The head of diesel competence at Volkswagen AG from 2008 until June 2016, James Robert Liang, has entered a guilty plea to a grand jury indictment of conspiracy to defraud the US government, to commit wire fraud, and to violate the Clean Air Act, according to recent reports. The maximum penalty for the charges is a 5-year prison sentence and a $250,000 fine.
Accompanying the guilty plea, newly unsealed federal documents have revealed new details of how Volkswagen engineers planned from the start of the company’s “clean diesel” initiative to utilize defeat devices to pass US emissions tests. In other words, it was intended from the start that the “clean diesel” program be, in the US, simply a cover for fraud.
Given the guilty plea, it seems fairly likely that the Volkswagen engineer is cooperating with Department of Justice investigators, and thus that further charges against other Volkswagen engineers and execs may be forthcoming.
“This is important because he’s admitting to a conspiracy, and of course you have to have someone else with you conspire,” commented Peter Henning, a Wayne State University law professor and former federal prosecutor, in a recent statement. “The interesting question is who in Germany can he identify and testify against.”
As a reminder here, Volkswagen has already come to an agreement with US authorities to pay out $16.5 billion to buyers and car dealers affected by the scandal (who have purchased or stocked affected models). Further lawsuits are also underway, including some in other countries.
The Detroit News provides further information: “In a plea agreement with the government signed August 31 by Liang, 62, of Newbury Park, California, prosecutors say in exchange for his agreement to cooperate with the government, it agrees not to use new information about Liang’s own criminal conduct against him at sentencing. Henning said Liang can give prosecutors ‘a road map’ of who was involved in the scandal. The Justice Department last year implemented new guidelines that call for linking individual accountability as part of corporate investigations.”
Continuing: “In court Friday, Assistant US Attorney Mark Chutkow said Liang knew two or more of his colleagues engaged in the same criminal acts, and that Liang emailed co-workers in the United States and Germany from 2012 to 2015 to further the conspiracy. Liang and others, according to federal documents, at least twice attempted to cover up the existence of the defeat device.”

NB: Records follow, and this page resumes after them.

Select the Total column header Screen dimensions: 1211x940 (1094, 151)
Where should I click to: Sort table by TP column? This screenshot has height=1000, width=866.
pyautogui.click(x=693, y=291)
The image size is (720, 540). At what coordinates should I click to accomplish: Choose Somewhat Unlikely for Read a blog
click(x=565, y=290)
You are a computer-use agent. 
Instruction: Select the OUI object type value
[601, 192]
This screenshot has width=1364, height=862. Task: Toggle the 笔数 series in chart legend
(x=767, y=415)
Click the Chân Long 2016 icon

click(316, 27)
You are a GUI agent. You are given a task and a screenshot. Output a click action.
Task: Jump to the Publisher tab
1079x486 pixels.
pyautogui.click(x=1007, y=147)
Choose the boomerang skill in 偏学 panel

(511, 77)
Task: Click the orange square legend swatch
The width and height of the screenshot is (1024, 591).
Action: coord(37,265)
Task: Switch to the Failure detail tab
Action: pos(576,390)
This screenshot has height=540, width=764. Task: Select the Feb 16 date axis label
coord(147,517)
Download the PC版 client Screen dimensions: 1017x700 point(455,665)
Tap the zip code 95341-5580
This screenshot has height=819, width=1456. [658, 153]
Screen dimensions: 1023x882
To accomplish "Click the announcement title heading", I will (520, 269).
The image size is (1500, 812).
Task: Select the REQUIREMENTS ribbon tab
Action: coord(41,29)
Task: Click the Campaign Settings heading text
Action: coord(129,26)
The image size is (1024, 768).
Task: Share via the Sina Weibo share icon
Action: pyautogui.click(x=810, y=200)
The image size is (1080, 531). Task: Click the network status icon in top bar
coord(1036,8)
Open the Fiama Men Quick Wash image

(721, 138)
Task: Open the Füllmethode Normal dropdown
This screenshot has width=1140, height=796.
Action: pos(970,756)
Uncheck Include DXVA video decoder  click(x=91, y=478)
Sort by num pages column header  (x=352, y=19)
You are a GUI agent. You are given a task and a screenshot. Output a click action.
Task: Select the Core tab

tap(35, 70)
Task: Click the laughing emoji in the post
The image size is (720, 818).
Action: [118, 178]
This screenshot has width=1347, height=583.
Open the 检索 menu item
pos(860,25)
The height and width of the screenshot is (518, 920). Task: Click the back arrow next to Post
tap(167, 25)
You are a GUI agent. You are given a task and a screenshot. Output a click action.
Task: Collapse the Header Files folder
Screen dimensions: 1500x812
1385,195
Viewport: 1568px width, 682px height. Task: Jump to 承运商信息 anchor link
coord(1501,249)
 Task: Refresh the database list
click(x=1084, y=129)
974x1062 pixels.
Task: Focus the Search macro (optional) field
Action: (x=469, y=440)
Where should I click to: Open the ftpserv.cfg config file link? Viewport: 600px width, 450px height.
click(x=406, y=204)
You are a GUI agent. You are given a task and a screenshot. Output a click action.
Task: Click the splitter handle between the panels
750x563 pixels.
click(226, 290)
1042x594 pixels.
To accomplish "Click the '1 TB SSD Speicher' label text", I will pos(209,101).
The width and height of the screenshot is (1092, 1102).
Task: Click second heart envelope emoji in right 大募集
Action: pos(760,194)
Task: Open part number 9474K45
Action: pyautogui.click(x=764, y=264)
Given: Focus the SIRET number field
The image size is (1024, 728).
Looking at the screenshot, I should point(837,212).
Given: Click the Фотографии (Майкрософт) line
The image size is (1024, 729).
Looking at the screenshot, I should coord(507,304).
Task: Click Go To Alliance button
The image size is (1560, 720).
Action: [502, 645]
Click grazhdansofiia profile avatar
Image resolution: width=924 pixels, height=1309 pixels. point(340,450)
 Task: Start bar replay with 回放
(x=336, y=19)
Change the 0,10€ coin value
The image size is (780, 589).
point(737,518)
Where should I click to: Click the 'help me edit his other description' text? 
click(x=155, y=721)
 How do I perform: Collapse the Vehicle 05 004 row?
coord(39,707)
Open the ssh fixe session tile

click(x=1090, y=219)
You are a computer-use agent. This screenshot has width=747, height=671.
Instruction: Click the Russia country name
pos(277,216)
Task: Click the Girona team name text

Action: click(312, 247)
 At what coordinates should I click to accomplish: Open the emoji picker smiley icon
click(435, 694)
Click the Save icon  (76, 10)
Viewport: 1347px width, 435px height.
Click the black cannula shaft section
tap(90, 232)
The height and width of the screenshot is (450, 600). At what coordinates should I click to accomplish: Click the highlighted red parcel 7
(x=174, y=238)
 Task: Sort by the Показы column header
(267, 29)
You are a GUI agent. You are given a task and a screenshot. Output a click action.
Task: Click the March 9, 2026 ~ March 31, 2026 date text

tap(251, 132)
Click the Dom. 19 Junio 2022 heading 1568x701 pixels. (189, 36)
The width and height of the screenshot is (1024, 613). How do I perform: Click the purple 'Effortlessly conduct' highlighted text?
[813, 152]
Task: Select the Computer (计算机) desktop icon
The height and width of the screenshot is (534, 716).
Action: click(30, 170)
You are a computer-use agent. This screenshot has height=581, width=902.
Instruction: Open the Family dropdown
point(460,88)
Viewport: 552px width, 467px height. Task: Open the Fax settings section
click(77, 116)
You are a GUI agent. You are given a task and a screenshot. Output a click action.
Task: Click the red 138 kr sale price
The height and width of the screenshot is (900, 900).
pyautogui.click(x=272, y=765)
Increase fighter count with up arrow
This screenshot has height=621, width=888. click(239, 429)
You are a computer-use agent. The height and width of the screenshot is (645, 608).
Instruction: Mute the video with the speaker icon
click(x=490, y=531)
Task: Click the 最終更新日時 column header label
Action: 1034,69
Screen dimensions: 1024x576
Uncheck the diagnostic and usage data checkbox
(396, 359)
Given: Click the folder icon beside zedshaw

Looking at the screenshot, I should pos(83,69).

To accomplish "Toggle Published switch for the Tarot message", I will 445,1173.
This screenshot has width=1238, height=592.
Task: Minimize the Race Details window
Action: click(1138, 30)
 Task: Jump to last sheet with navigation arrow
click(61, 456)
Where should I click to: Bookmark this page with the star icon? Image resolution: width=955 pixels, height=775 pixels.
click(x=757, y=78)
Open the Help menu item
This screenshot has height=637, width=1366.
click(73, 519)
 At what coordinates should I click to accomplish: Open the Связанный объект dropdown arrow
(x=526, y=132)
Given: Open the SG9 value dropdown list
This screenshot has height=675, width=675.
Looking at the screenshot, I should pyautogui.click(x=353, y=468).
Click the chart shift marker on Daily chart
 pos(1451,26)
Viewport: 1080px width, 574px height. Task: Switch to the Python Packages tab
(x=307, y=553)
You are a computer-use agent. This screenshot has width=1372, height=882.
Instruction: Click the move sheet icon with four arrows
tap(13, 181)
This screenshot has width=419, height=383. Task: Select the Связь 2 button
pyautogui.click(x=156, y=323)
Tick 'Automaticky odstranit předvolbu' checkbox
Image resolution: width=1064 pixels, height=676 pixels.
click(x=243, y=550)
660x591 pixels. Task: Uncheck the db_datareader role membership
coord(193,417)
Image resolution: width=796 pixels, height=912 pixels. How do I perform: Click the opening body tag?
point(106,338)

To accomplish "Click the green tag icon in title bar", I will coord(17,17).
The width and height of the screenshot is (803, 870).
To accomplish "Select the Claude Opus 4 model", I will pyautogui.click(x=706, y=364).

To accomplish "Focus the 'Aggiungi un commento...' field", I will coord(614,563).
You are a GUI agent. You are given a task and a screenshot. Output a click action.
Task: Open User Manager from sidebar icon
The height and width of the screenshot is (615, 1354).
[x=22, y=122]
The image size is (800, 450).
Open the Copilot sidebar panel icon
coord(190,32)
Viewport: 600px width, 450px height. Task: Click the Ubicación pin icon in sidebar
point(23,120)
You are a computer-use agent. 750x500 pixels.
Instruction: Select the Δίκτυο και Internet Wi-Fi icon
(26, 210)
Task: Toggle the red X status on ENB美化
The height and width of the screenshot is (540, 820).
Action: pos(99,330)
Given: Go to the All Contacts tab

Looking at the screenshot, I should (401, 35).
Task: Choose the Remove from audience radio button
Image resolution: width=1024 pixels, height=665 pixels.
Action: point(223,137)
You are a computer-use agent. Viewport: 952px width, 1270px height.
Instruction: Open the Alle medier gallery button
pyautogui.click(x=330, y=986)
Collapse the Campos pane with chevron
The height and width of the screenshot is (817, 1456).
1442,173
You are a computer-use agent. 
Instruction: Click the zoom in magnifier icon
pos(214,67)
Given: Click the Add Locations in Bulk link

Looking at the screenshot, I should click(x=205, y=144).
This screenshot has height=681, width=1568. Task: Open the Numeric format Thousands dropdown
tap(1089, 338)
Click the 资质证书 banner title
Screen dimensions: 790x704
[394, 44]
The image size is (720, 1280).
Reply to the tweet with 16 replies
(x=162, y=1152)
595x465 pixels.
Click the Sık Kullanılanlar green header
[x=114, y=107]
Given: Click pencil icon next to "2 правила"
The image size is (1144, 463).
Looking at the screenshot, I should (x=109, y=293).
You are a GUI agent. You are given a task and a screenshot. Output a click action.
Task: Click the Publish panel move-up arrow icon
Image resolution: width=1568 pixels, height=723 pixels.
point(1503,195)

The plea was accompanied by an admittance by Liang that he aided others in lying “to federal and state regulators and customers even after regulators started to have concerns about diesel vehicles’ road performance.”
Notably, Liang had also been indicted for violating the Clean Air Act, but under the plea agreement he avoided having to enter a plea to that charge.
It should be remembered that “regular” use of the affected diesel vehicles (outside of defeat device parameters) resulted in nitrogen oxide emissions up to 40 times higher that those legally allowed in the US.